Берсерки охотно приняли его предложение. И Гретти сам побежал на погреб и принес им крепчайшего пива. Разбойники действительно устали и с жадностью пили пиво большими глотками, а Гретти знай только подливал им да подливал, рассказывая в то же время разные забавные истории. Гости становились веселее и говорливее, и в комнате стоял шум и гам от их голосов.

— Никогда еще не встречал я незнакомца, который умел бы так хорошо принять пас — сказал Торер. — Послушай, какой награды попросишь ты себе за свои услуги?

— Я вовсе и не думал о награде, — отвечал Гретти, — но уж если вы хотите наградить меня, то, так и быть, уезжая отсюда, примите меня к себе в товарищи. Хоть я и слабее любого из вас, но все же, надеюсь, не буду вам помехой в ваших предприятиях.

Разбойники обрадовались и уже хотели было сейчас же заключить с ним братство, но Гретти посоветовал им не торопиться, потому что «пьяный человек — сам не свой».

Так время шло да шло. На дворе уже смеркалось, и разбойники, наконец, стали понемногу отставать от пива.

— Пойдемте со мною на двор, — сказал Гретти, — я покажу вам кладовые Торфина.

Они согласились, и он повел их к большой кладовой, стоявшей на дворе и построенной из крепких бревен.
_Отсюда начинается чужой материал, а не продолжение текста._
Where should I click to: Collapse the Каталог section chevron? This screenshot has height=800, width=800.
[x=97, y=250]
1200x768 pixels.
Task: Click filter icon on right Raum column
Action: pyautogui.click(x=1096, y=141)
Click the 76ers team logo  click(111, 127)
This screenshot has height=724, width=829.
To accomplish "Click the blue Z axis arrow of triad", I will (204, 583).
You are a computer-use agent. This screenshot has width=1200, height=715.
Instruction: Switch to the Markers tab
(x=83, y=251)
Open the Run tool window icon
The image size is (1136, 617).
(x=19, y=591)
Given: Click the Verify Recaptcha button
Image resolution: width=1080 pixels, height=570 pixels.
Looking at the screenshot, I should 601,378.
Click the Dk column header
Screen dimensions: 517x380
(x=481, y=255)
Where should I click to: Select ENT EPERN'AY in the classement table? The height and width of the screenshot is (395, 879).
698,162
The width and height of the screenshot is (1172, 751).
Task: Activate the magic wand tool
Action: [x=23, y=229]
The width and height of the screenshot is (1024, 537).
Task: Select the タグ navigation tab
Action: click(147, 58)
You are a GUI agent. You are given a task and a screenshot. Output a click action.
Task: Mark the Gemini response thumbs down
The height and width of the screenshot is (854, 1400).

Дверь в кладовую запиралась тяжелым замком.

Тем временем разбойники сильно охмелели и, с трудом держась на ногах, подталкивали Гретти то в ту, то в другую сторону.

Гретти ввел разбойников в кладовую, а сам, слегка сторонясь и увертываясь от их толчков, незаметно выбежал из кладовой, захлопнул за собою дверь и запер ее на замок. Сначала разбойники не обратили на это внимания, предполагая, что дверь захлопнуло ветром. В кладовой у них был свет, и они занялись обозреванием сокровищ Торфина.

Тем временем Гретти побежал домой и стал кликать хозяйку, но та не отзывалась, не доверяя ему.

— Нам попались пленники, — скажи, нет ли тут где-нибудь какого-нибудь оружия! — крикнул, наконец, Гретти.

— Оружие-то есть, да я не знаю, на что оно тебе, — отвечала она.

— Ну, об этом мы потом поговорим, а теперь пусть каждый делает, что может, а то поздно будет.

— Над постелью Торфина найдешь ты копье с расщепленным наконечником, — отвечала она наконец, — копье это принадлежало некогда Кару Престарелому; там же найдешь ты еще шлем и броню и добрую секиру: оружие это сослужит тебе службу, лишь бы храбрость не изменила тебе.

Гретти схватил шлем и броню, опоясался мечом и поспешно выбежал из дому. Хозяйка кликнула слуг и приказала им следовать за Гретти; но только четверо из них решились вооружиться и присоединиться к нему, остальные же не смели и выглянуть на двор.

Разбойники же успели спохватиться, и, видя, что дверь заперта, принялись ломать стены. Им удалось-таки отодрать несколько досок и выбраться в сени, а оттуда на лестницу.

Тут берсерки пришли в исступление и завыли, точно собаки. В эту минуту прибежал Гретти. Изловчившись, он бросил копье прямо в Торера, как раз в то время, как тот собрался перепрыгнуть через перила. За Торером стоял Огмунд и длинный наконечник копья, пройдя через все тело Торера, пронзил в грудь Огмунда, и оба брата полетели вниз головой, мертвые. Остальные разбойники стали тогда перескакивать через поручень перил лестницы, защищаясь всем, что только попадалось им под руку, но Гретти всех их встречал, — кого секирой, а кого копьем. Тут только подошли к нему на помощь четверо вооружившихся работников, — они, видите ли, все никак не могли поделить между собою оружия.

Шестерых положил Гретти на месте; остальные же шестеро побежали к морю, надеясь спастись на своем корабле и стали защищаться веслами. Очень трудно было Гретти биться тут одному против шестерых, и он почувствовал уже, что стал ослабевать.

Слуги же, не думая о погоне, вернулись домой и принялись хвастаться своими подвигами. Хозяйка посылала было их искать Гретти, но на это их никоим образом нельзя было подвигнуть.

Между тем Гретти убил еще двоих; четверо же спаслись и опять было бросились бежать, но Гретти пустился догонять ближайших двух и настиг их в амбаре, на мызе Виндгейм. Долго оборонялись они, но дело кончилось тем, что Гретти убил-таки и их. Сам он к этому времени совсем уж выбился из сил и почти не мог пошевельнуть ни рукой, ни ногой.

На дворе давно уже стояла ночь; к тому же было очень холодно и поднялась метель, и тогда, не считая нужным преследовать остальных разбойников, Гретти вернулся домой, идя на огонь, который хозяйка приказала зажечь в окнах верхнего этажа, чтобы он не заблудился.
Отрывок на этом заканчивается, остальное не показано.